Week 6:  Voices (By Anthony Brown) – This is a wonderful story for teaching young students about “voice.”  A day at the park told from different perspectives allows students to understand how to create individual characters and tap into their own individual style.  We’ll explore how to find our own “voice,” discovery new “voices” and match “voice” to purpose.  Focus:  Voice (Creative Writing)    

Week 7:  TheBest Story (By Eileen Spinelli) – When a young girl enters a writing contest, she gets all kinds of writing advice:  “The best stories have lots of action… plenty of humor… they make people cry… or have lots of romance.”  But finally her mother tells her “the best story is one that comes from the heart.”  The girl learns to write about her own experiences and we will too as we take an event that really happened in our lives and make it into a great story.  Focus:  Generating Ideas (Narrative Writing)

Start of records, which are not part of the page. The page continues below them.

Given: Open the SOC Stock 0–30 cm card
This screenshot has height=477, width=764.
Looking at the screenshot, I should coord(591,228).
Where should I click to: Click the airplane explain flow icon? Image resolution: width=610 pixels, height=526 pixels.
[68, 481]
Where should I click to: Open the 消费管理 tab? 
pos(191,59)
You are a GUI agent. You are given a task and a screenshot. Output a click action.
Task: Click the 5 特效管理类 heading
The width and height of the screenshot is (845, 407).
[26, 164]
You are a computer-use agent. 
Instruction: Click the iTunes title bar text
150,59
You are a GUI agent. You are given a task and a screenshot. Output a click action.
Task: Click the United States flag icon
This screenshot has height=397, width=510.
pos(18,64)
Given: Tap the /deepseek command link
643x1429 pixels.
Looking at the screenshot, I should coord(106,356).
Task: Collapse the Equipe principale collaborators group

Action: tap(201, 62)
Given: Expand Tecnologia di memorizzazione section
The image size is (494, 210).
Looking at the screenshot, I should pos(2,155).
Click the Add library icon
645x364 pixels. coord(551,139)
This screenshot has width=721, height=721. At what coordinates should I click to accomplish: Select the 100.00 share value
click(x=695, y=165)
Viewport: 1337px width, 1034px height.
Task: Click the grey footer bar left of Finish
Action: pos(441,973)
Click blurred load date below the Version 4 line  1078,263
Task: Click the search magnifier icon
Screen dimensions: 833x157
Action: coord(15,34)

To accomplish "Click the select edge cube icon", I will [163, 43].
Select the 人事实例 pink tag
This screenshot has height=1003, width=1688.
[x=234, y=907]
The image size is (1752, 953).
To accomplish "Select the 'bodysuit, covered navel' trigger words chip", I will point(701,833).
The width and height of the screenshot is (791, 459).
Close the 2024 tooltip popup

Week 8:  Show;Don’t Tell! (By Josephine Nobisso) – This beautifully illustrated book will take students on a romp through different ways of using the five senses to bring descriptions alive.  The author demonstrates how to use not only adjectives and nouns to liven up writing, but also metaphor and simile.  Focus:  The 5 Senses (Descriptive Writing)

Week 9:  YouHave to Write (By Janet S. Wong)– This delightful book will encourage kids to mine their own experiences for writing ideas.  We’ll take incidents from our own lives and create “stories of us.”   Focus:  Voice/Invention (Creative Writing)

Week 10:  Max’sWords (By Kate Banks) – The main character in this wonderful story book has a special collection.  It’s not a stamp collection or a coin collection; it’s a word collection.  Words can be shared and (best of all) made into stories.  We’ll create our own word collections and use them to write stories.  Focus:  Word Choice (Creative Writing)

Week 11: Diary of a Worm (By Doreen Cronin) – This is the hilarious story of a worm who keeps a diary of daily events.  We’ll play with perspective for this project and imagine ourselves as someone or something else and keep a diary from that point of view (maybe a pet, a parent or a sibling J)  Focus:  Point of View (Creative Writing)

Week 12:  ThePlot Chickens (By Mary Jane and Herm Auch) – As Henrietta Chicken begins to type her story (hunt and peck system, of course) students will learn the seven cardinal rules of creating a story from finding a main character to developing a plot to making your story come alive by using all five senses.  We’ll write our own stories following her advice.  Focus:  Plot, Details (Narrative Writing)

Week 13:  NothingEver Happens on 90th Street (By Ronni Schotter) - The main character in this inspiring picture book is searching for something to write about as passing residents share words of wisdom: watch carefully, don't neglect details, use words in new ways, stretch the truth if necessary, make something happen.  She follows their advice and so will we as take on a similar writing task.  Focus:  Invention & Word Choice (Descriptive/Narrative Writing)

Week 14:  Portfolio Preparation.  Today we’ll celebrate our last day of class by assembling and artistically illustrating our semester portfolios.  Students will treasure their collection of stories and other writings from our class and will be eager to share and show them off at our End of Semester show.